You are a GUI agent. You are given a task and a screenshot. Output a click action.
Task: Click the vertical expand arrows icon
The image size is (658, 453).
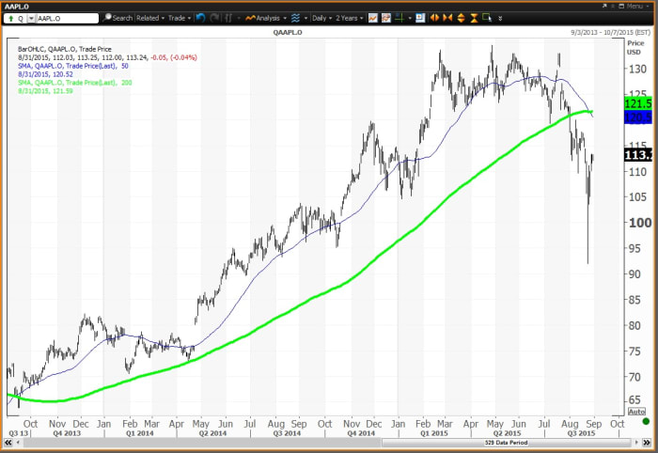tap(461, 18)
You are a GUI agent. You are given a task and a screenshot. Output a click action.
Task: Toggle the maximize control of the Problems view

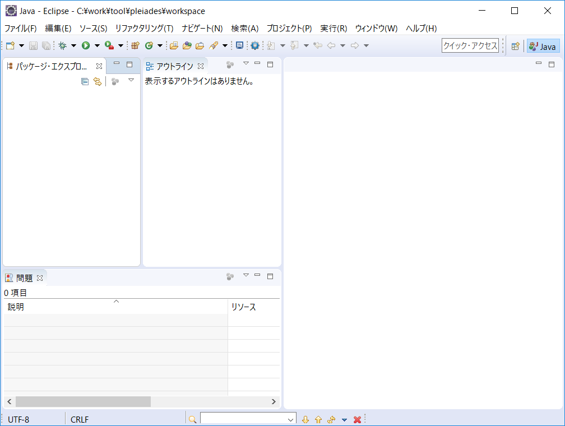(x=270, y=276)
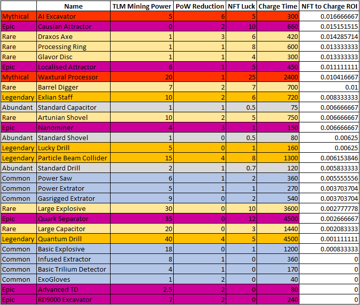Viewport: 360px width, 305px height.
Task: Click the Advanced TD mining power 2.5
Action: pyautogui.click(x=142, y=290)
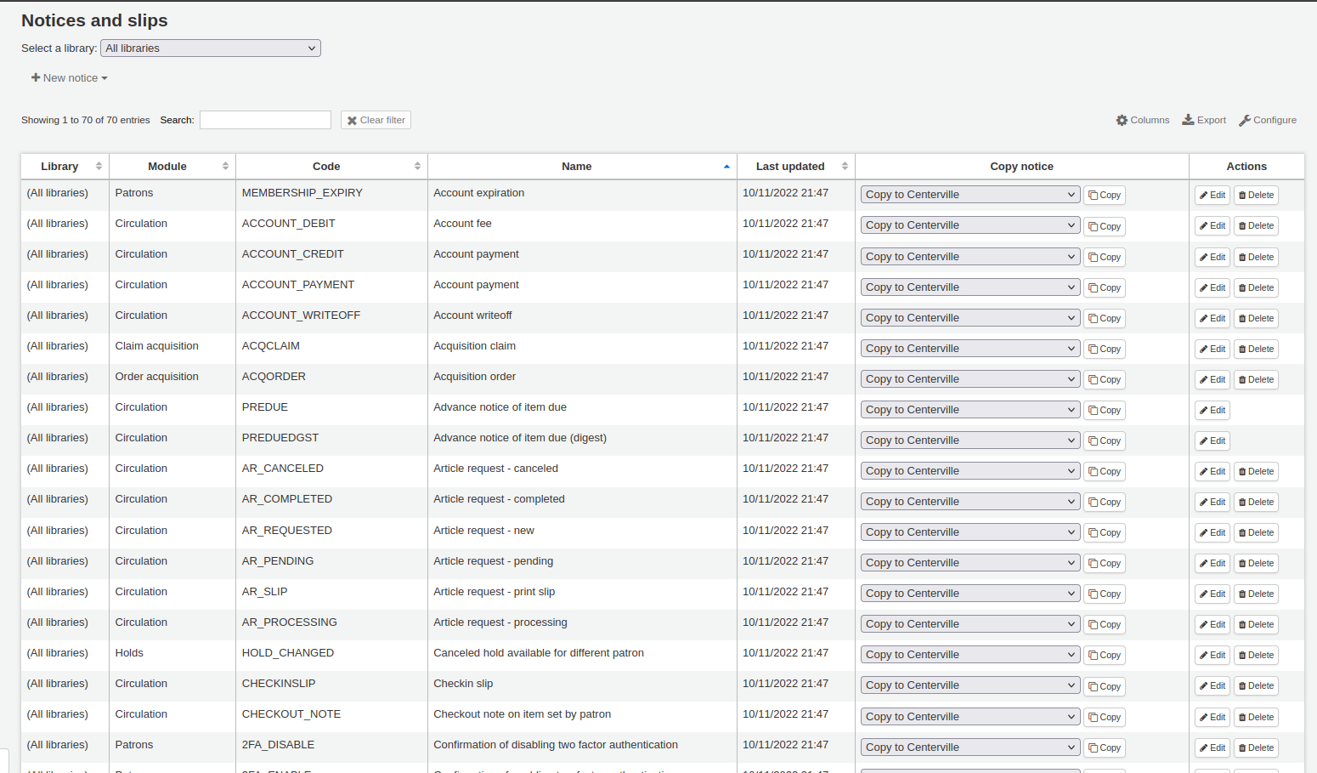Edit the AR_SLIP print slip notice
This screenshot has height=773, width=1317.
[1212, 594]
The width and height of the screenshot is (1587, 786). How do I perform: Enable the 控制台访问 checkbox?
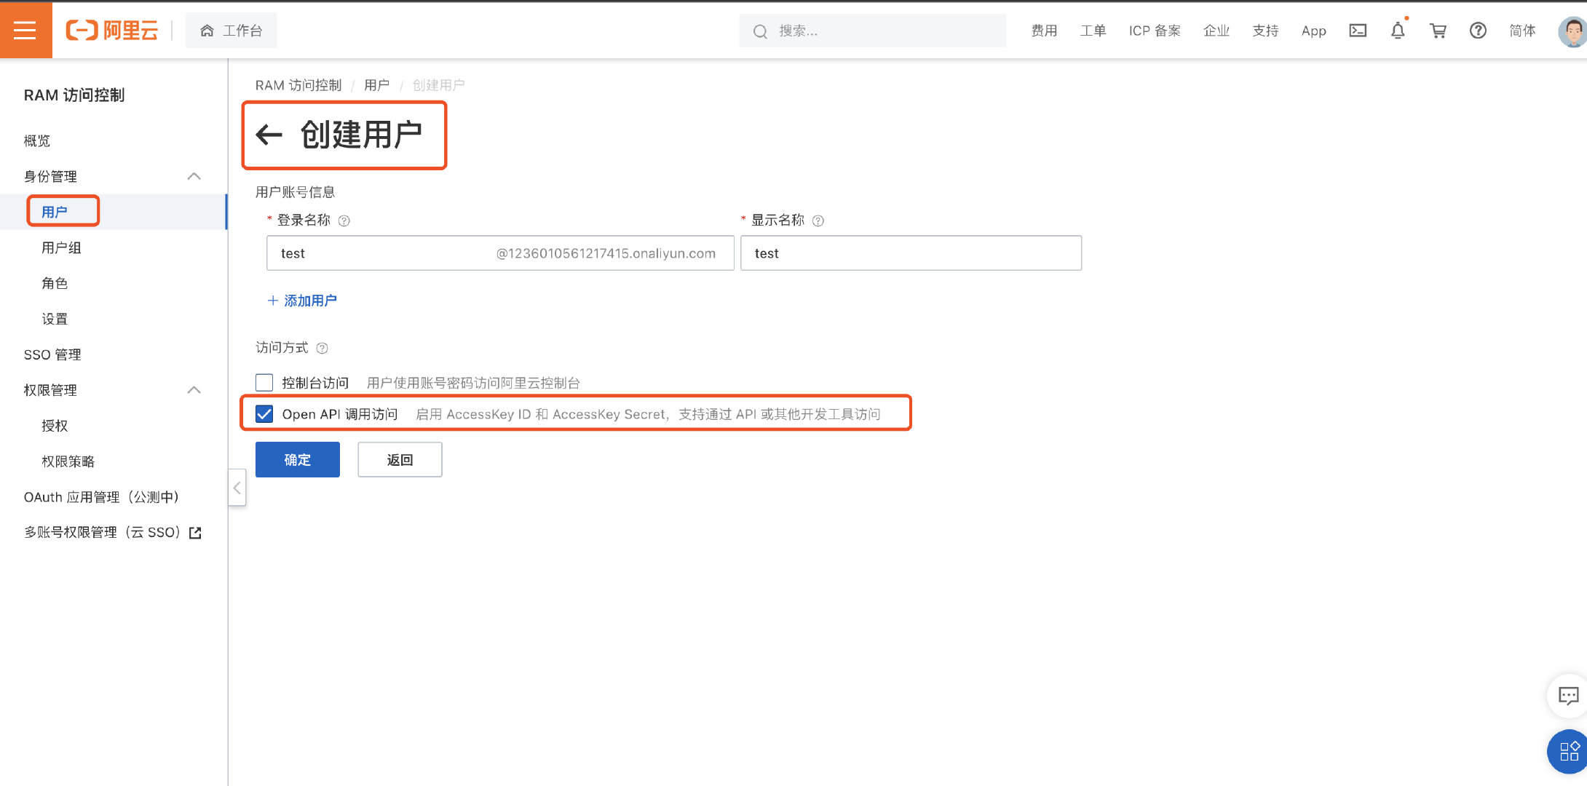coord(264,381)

········

### SHORT PROBLEM
Please change every "GUI agent" in the data above to "GUI assistant" and reproduce all of the data with nothing else altered. Leave the pictures out of your answer.

### EXERCISE SOLUTION
You are a GUI assistant. You are given a task and a screenshot. Output a click action.
Task: Click the vertical expand arrows icon
The image size is (658, 453).
tap(461, 18)
You are a GUI assistant. You are given a task and a screenshot. Output a click action.
Task: Toggle the maximize control of the Problems view

(x=270, y=276)
Viewport: 360px width, 305px height.
Task: Click the Advanced TD mining power 2.5
Action: pyautogui.click(x=142, y=290)
Edit the AR_SLIP print slip notice
This screenshot has height=773, width=1317.
[1212, 594]
The width and height of the screenshot is (1587, 786). How do I perform: Enable the 控制台访问 checkbox?
coord(264,381)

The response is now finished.